Em reuniões realizadas com a diretoria do Sindicato Rural de Corumbá (MS), a chefia da Embrapa Pantanal dialogou sobre parcerias entre as entidades

Temas como as definições de limites do Pantanal, a legislação que regula o uso das terras no bioma e a realização de eventos em conjunto estão em pauta nas discussões. A mais recente delas abordou a melhoria do acesso ao Pantanal da Nhecolândia por meio do cascalhamento da estrada na região.

“Nossa conversa buscou um bom senso entre o desenvolvimento econômico e a proteção, a sustentabilidade do Pantanal. Acho que isso está muito claro para o setor produtivo de Corumbá. Essas pessoas entendem, realmente, a demanda do mercado nesse sentido. Temos que buscar alternativas para tornar viável – nas esferas econômica, ambiental e social – esse desenvolvimento sustentável”, diz o pesquisador e chefe-geral da Embrapa Pantanal, Jorge Lara.

De acordo com Lara, as conversas abordaram também a aproximação entre a unidade de pesquisa, o Sindicato e instituições como a Associação dos Criadores de MT e MS (Acrimat e Acrissul) e as Federações de Agricultura e Pecuária de Mato Grosso e Mato Grosso do Sul (Famato e Famasul, respectivamente). Para o presidente do Sindicato Rural de Corumbá, Luciano Leite, um dos principais objetivos da articulação entre as instituições busca enriquecer a discussão a respeito das leis sobre o uso das terras.
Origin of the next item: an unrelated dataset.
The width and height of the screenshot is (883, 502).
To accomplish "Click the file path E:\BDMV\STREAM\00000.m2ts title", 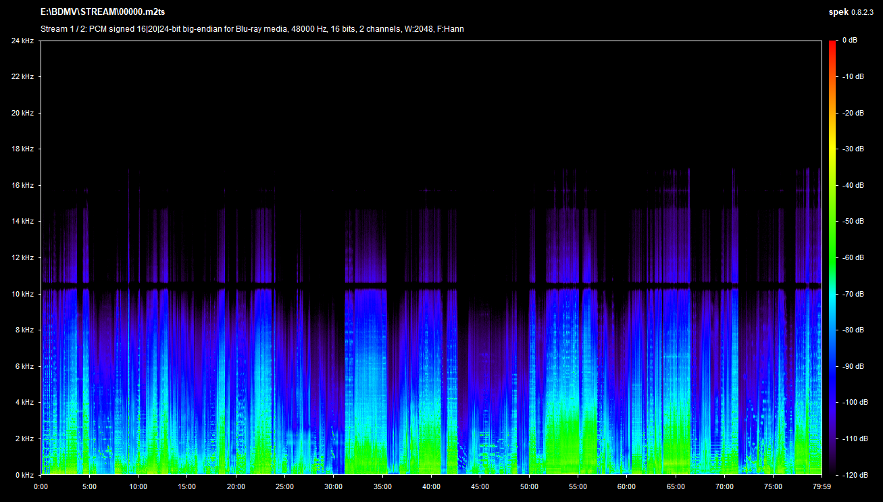I will tap(103, 12).
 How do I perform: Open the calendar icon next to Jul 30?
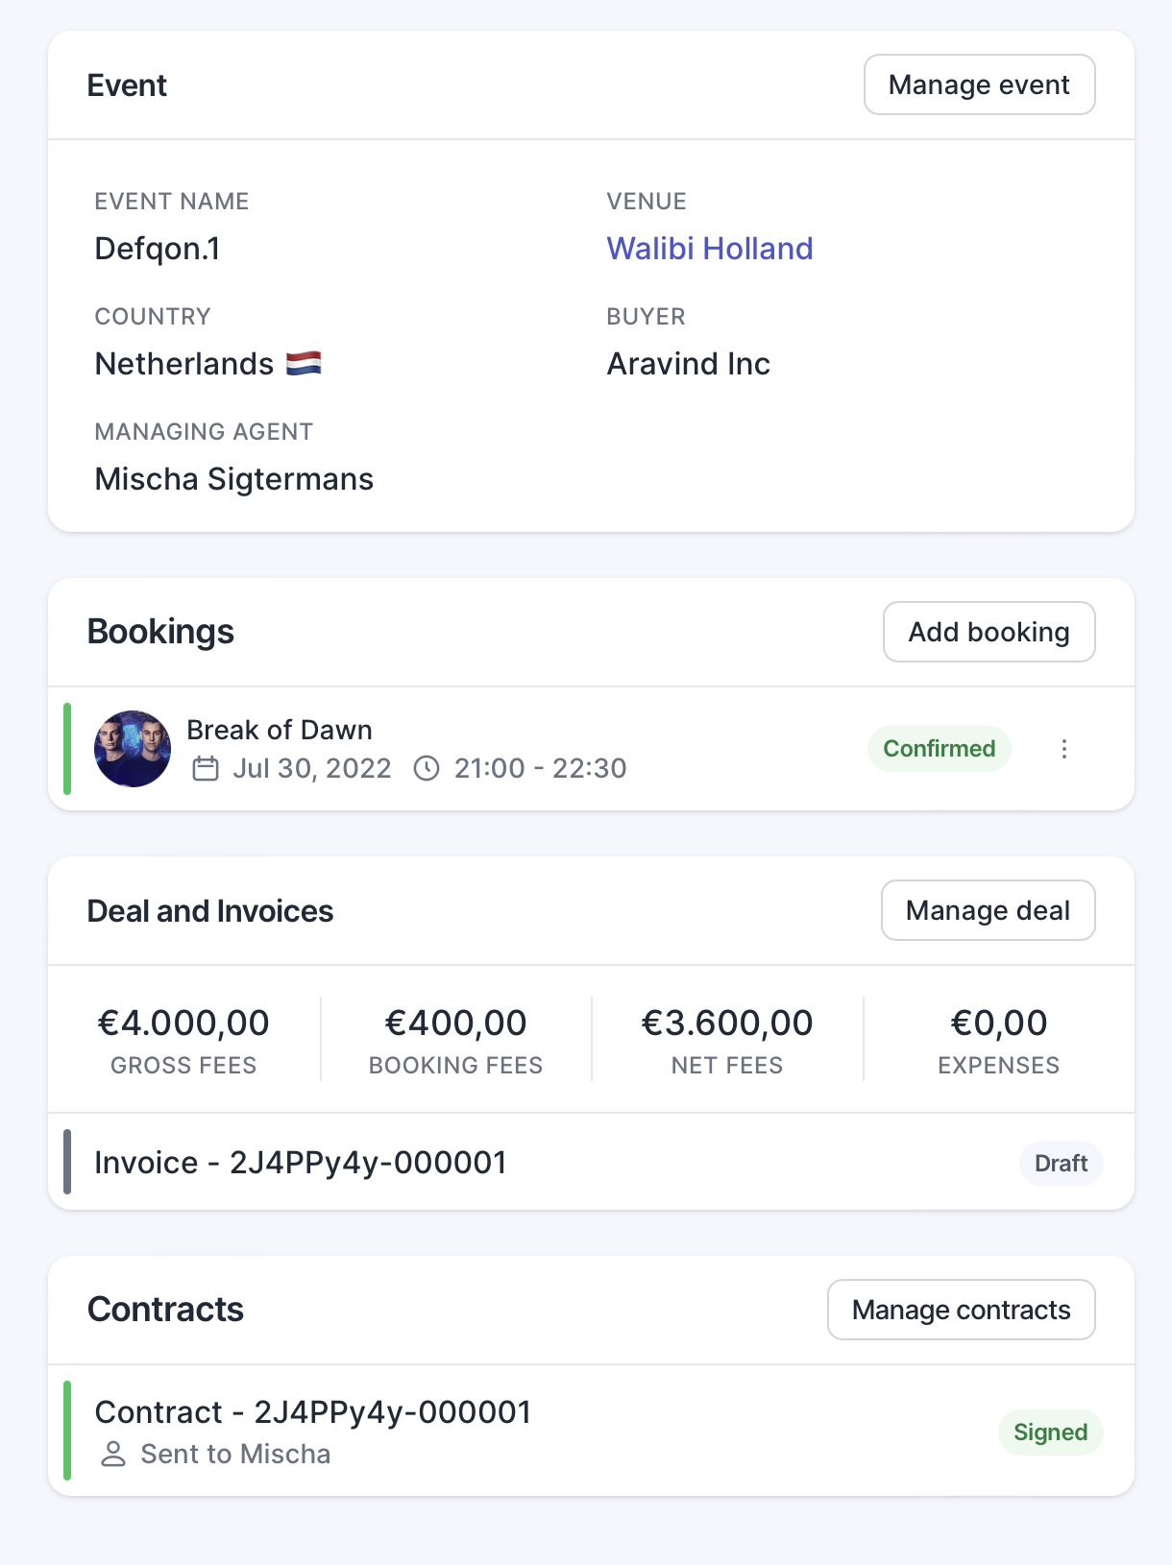click(206, 768)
“Até 2020, o Código Florestal deve ser revisto. Tivemos reuniões com a Famasul, a Famato, a Embrapa Pantanal e o Sindicato para traçar a forma com que vamos trabalhar nessa questão, a utilização da área de uso restrito do Pantanal. Esta é uma continuação de parcerias que vão fazer com que a gente atue de forma integrada com os técnicos da Embrapa, envolvendo os produtores rurais com a pesquisa. Temos que estar juntos para definir o que é o Pantanal”.